The number of authors per patent is a key measure of costs. Interdisciplinary teams are more expensive than lone scholars, and often require more institutional support. Patents per author then became the measure of productivity. This is equivalent to the standard measure of productivity in the economy as a whole, output per worker.

The authors found that the productivity of innovation in biofuel technologies is declining. The trend is true of each biofuel generation, and of methanol technologies. This matches the results of earlier research by the authors (with Temis Taylor of Stony Brook University and José Lobo of Arizona State University) in technical innovation as a whole, and in many technological sectors. “In R&D as a whole, we find increasing complexity and costliness in the research process,” says Tainter, “producing diminishing returns to research inputs.” For example, in biofuels, third generation technologies are more complex than those of earlier generations.
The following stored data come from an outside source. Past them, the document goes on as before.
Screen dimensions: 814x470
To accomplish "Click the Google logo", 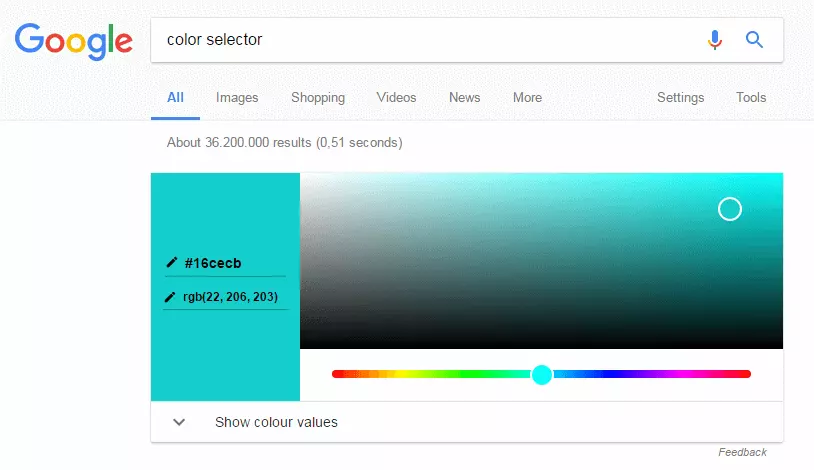I will click(73, 40).
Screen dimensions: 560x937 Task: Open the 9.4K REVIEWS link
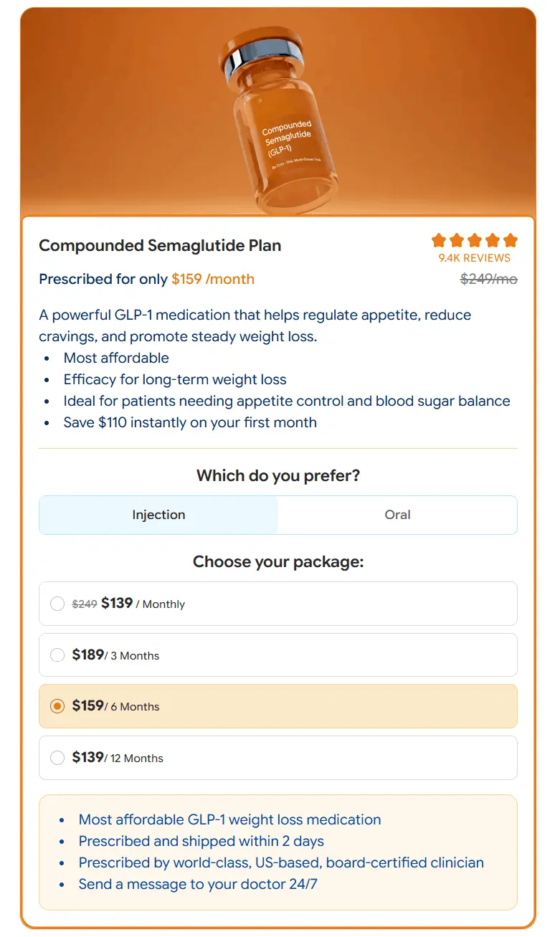tap(475, 258)
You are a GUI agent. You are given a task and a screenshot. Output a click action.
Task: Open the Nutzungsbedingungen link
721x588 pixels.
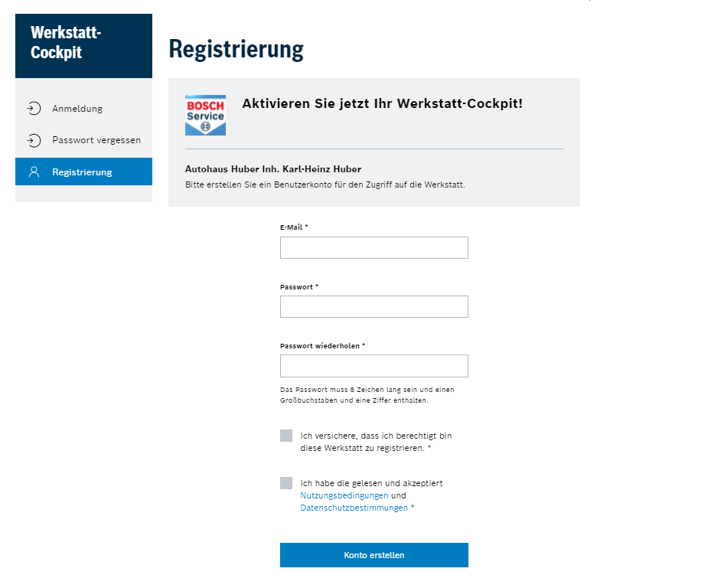coord(344,495)
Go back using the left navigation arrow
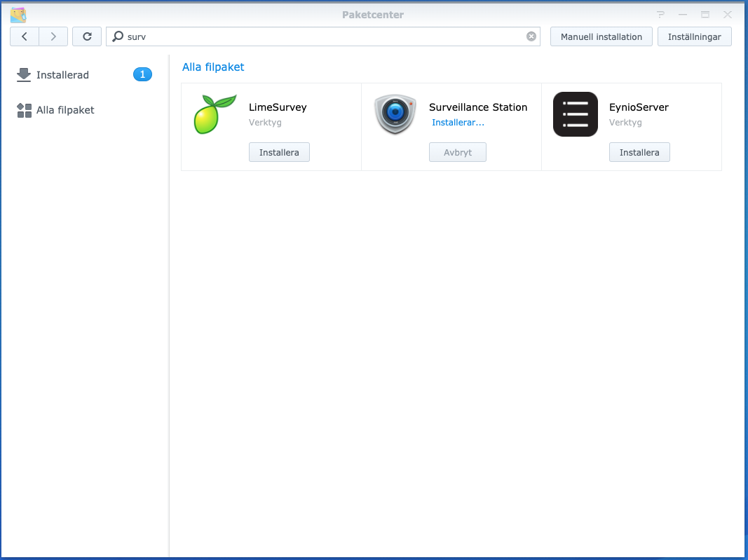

In a nutshell, their study showed clearly and consistently that the productivity of innovation in biofuel technologies is diminishing, evidenced by declining patents per author. Continuation of this trend will in time force reductions in research investments in biofuel technologies. The authors recommended alternative policy approaches for the problem, especially giving greater emphasis to demand-pull policies, such as mandated fuel blends, that guarantee a large market.

About the author

Michelle Arnold is a Ph.D. student at Utah State Univeristy. Her research addresses the many aspects of liquid biofuel growth and development in the United States. Along with assessing biopysical limitations of liquid biofuel production in country, Michelle studies trends in innovation productivity and social desirability. This research will better inform policy makers, private investors, and the public about the past and current state of liquid biofuels, helping to inform decision making into the future. Michelle also is the Executive Communications Director for the International Society of BioPhysical Economics and teaches at Utah State University.

About the author

Joseph Tainter is Professor of Sustainability in the Department of Environment and Society, Utah State University. He is the author of The Collapse of Complex Societies, and co-author of Supply-Side Sustainability and Drilling Down: The Gulf Oil Debacle and Our Energy Dilemma.

Dr. Tainter’s research has been consulted in the United Nations Environment Programme, UNESCO, the World Bank, the Rand Corporation, the International Institute for Applied Systems Analysis, the Beijer Institute of Ecological Economics, the Earth Policy Institute, the Technology Transfer Institute/Vanguard, and other institutions.

His research has been applied in economic development, energy, environmental conservation, health care, information technology, urban studies, and the challenges of security in response to terrorism.

About the author

Deborah Strumsky is an assistant professor at Arizona State University (ASU) in Tempe, Arizona. Her research has focused on the study of innovation, invention, and technological change, and their relationship to economic growth. More recent work has explored technological change in renewable energy systems. She has several longstanding collaborations with researchers at the Santa Fe Institute in Santa Fe, NM.

She currently has appointments in the ASU-SFI Center for the Study of Biosocial Complex Systems, the School for the Future of Innovation and Society, and the ASU School of Sustainability. In addition to ASU, she is also an External Faculty Fellow at the Jönköping International Business School in Jönköping, Sweden.


Michelle Arnold, Joseph A. Tainter, Deborah Strumsky. Productivity of innovation in biofuel technologies. Energy Policy, volume 124 (2019) page 54–62.